Dr. Harold Lloyd Lyon was born and raised in Minnesota. He attended the University of Minnesota and received his Doctoral degree in 1902. In 1907, he moved to Hawai'i to work for Hawaiian Sugar Planters' Association (HSPA). In 1919, a pie-shaped region consisting of 124 acres was purchased by the HSPA from Fred Harrison. The property, called Haukulu, had once belonged to Charles Kana'ina, father of King William Lunalilo. Harrison had built a large house and stables, which he used as his country home. Its location was where the rain shelter is situated at the present-day Arboretum, halfway into the "tour area." A cobbled lane led to Harrison's home. Up beyond the old Harrison house was a seismograph station. The Yazawa family lived for a time at the Harrison house before it was torn down in the early 1930s.

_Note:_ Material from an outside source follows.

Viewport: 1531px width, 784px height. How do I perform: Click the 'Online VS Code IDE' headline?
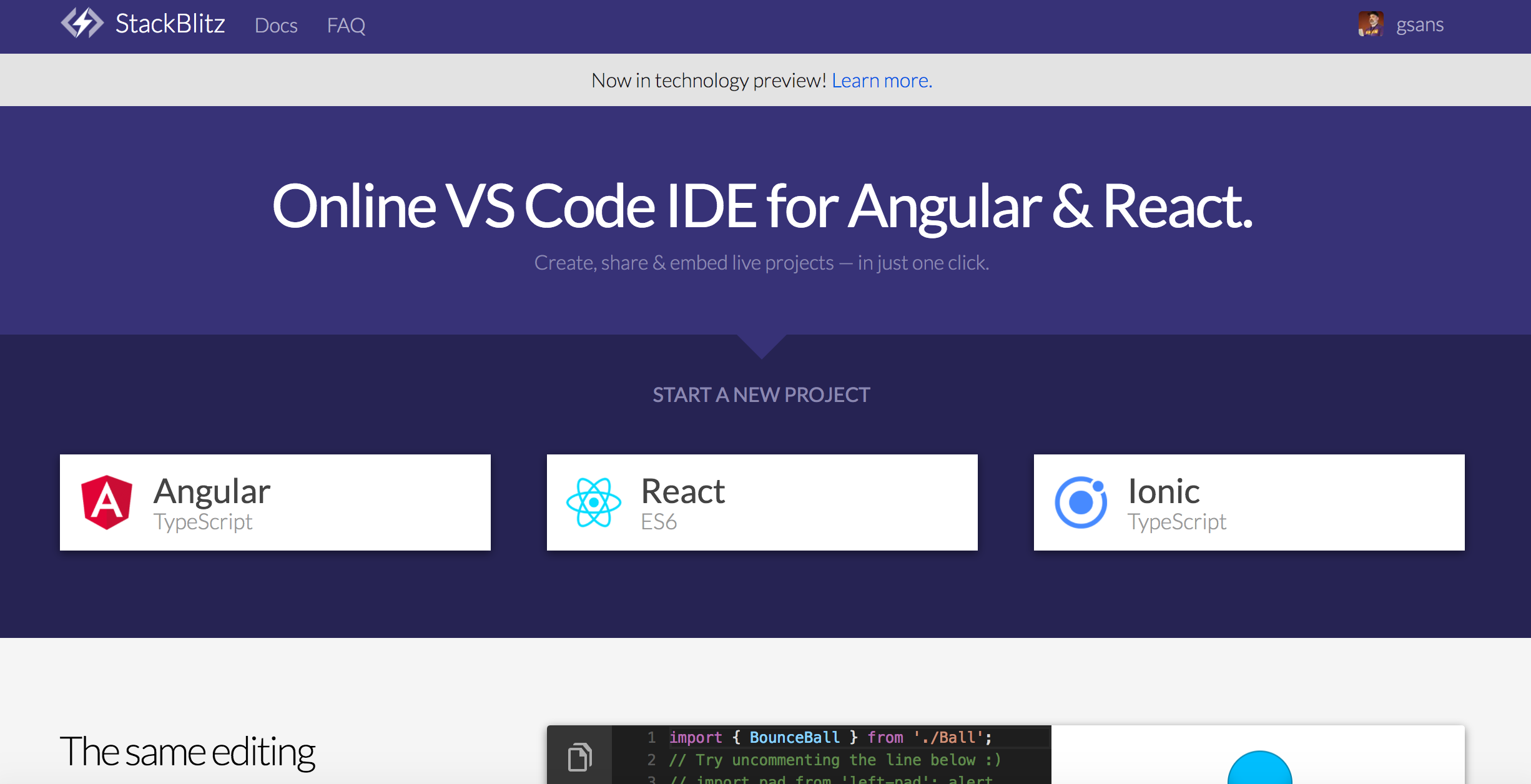pyautogui.click(x=762, y=207)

He was the plant pathologist for the HSPA, had been placed in charge of a newly created Department of Botany and Forestation for the Territory of Hawai'i. After the purchase of the upper valley Manoa lands, he went to the two neighboring landowners, Bishop Estate and the Territory, to arouse interest in the HSPA water conservation project. The governor at that time was George R. Carter, who had a summer house in the area and was very supportive of the project. For a nominal fee, both parties leased to HSPA more than 325 adjoining acres. Consequently, once the reforestation project commenced, rows of trees were planted above Manoa as far as Pauoa Flats. This large area was to be used not only as a plant introduction site for reforestation, but also for trial plots of sugar cane. Thousands of species of exotic trees, shrubs and vines were introduced.
In 1922, he became the head of the hundred twenty-four acre tree experimental station in Manoa. Dr. Lyon noticed that native plants could not grow in the soil that was trampled on by cattle. For approximately thirty years, he experimented with many different introduced plants to find ones that were suitable for reforestation. The goal of HSPA, of finding trees suitable to build a watershed, was achieved.
By the 1940s, sugar cane cultivation was being phased out of Manoa. This upland area had been used experimentally to simulate the growing conditions of the Hamakua Coast on the island of Hawai'i. For the next experiment, ti was planted, replacing sugar cane. The new plant was rich in fructose, and it was hoped that it could be grown for the commercial purposes. However, because of this plant's slow growth rate, the venture was abandoned. When HSPA had achieved their goals, they no longer needed the land in Manoa.
The Arboretum, with 193 acres, was obtained by the University as a gift from the HSPA on July 1, 1953 under the condition that U.H., "maintain and preserve the granted premises as an arboretum and botanical garden only". This means that the arboretum is to be used for research, education, and public service.
When he died in 1957, the arboretum was renamed in his honor. The directors have been: Dr. Harold L. Lyon, Dr. Harold St. John, Dr. Horace Clay, Dr. George W. Gillett, Dr. Yoneo Sagawa, Dr. Charles Lamoureux, Dr. Alan Teramura, Dr. Charles Hayes, Dr. Gerald Carr, Dr. Clifford Morden, and at present, Dr. Christopher Dunn.